Autistic Diplomat in Training
Growing head stash, 16 Week+ sativas, requires significant space and time. Micro growing is a sane solution for many and the design of the cabinets is infinite. What have you done to cater to the giant stretch and long flowering aspects of sativas? Have you found adjustable lighting to be a must, or do you have some fixed lighting tips for sativas to share? Do you have a non-standard shaped micro-cab, specifically for sativas?

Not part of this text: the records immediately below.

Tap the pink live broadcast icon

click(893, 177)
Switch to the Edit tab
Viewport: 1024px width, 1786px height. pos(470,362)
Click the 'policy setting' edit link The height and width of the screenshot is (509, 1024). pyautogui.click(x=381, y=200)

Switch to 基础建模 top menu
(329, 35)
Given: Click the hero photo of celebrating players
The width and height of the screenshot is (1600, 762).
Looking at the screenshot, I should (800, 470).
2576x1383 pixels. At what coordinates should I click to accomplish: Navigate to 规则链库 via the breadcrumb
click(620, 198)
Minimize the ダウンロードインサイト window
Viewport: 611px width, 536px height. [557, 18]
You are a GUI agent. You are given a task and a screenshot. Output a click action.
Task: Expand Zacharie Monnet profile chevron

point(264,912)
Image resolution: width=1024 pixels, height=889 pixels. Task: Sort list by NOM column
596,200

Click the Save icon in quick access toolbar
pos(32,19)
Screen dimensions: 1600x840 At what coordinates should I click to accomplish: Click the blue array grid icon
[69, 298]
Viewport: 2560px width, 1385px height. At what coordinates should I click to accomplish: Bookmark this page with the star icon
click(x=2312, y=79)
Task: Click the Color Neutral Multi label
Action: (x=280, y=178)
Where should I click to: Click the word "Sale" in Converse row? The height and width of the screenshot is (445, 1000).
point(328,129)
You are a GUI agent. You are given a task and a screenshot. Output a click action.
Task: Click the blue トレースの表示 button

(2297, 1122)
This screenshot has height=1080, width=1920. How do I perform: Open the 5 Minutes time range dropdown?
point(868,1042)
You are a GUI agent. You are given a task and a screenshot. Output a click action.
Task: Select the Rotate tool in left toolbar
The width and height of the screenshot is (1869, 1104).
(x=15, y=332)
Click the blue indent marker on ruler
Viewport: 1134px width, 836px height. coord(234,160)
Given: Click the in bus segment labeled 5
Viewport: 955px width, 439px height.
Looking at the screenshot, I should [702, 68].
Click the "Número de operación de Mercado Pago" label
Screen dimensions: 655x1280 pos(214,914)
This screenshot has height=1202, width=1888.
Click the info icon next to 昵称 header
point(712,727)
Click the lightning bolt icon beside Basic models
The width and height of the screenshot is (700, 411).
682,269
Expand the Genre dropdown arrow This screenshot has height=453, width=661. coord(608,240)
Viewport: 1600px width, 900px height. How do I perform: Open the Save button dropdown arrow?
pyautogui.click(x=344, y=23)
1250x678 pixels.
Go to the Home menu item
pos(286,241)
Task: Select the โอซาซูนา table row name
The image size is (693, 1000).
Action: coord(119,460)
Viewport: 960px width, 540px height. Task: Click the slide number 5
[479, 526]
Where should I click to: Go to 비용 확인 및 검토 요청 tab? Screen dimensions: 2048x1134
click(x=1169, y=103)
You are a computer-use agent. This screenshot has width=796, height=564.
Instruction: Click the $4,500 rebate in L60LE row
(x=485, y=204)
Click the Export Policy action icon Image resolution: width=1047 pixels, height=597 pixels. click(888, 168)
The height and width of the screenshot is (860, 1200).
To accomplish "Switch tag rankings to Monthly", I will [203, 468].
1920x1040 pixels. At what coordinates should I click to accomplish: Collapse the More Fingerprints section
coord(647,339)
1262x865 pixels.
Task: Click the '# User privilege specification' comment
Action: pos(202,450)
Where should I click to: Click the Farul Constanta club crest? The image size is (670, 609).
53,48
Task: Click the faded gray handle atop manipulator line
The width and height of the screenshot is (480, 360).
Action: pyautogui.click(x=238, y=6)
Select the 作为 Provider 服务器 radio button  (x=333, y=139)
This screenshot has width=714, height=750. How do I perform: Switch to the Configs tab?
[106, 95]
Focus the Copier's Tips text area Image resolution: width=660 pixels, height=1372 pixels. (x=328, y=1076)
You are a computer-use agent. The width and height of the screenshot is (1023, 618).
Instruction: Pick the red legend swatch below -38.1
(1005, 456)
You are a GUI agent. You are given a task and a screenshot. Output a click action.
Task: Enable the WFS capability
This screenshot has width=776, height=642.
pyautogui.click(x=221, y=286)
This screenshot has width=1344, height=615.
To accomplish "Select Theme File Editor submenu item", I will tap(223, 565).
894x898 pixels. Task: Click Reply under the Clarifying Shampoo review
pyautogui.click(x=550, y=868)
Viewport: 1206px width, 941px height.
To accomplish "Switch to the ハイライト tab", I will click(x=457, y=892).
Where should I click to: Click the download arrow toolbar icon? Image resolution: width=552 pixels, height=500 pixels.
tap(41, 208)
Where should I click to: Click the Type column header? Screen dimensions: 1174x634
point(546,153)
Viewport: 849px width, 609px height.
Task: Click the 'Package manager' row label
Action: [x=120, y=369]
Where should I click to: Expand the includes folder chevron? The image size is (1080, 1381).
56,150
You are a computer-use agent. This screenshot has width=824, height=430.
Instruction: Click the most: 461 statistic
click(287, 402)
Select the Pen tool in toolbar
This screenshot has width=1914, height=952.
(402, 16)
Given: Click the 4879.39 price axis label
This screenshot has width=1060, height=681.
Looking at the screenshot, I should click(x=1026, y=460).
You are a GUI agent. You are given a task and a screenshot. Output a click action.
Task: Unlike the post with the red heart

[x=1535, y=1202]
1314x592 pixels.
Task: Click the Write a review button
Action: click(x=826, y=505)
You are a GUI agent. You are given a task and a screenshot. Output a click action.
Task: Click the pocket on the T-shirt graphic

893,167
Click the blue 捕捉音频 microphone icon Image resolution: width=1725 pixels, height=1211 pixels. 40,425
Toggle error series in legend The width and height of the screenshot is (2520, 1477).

Please use this thread for the discussion of Micro-Grow cabinets, designed to help tame the wild beast which is sativa. All lighting styles are acceptable. Adding as much detail as possible about your lighting is helpful. Any sativa specific insight into why a particular light, angle or distance is particularly helpful.

Please keep mentions of grow style used to a minimum, sativa specific details are welcome. Linking a detailed grow log would be an awesome alternative. :) Everyone loves to see cabs in action, I know I do.

"Micro" qualification is anything smaller than the average 'small' grow tent.

Let's get the sharing of tiny nugs, at special occasions, to increase. Nearly everyone has a spot for a micro-grow cabinet. :tiphat:
 

jonhova

Active member
I frequent the ACE sub forum quite a bit and in that there are quite a few growing malaw, hazei, gt and zamaldelica in small tents. Anywhere from 12-20 weeks. Check out some of the threads there to get a good idea of growing in a small space.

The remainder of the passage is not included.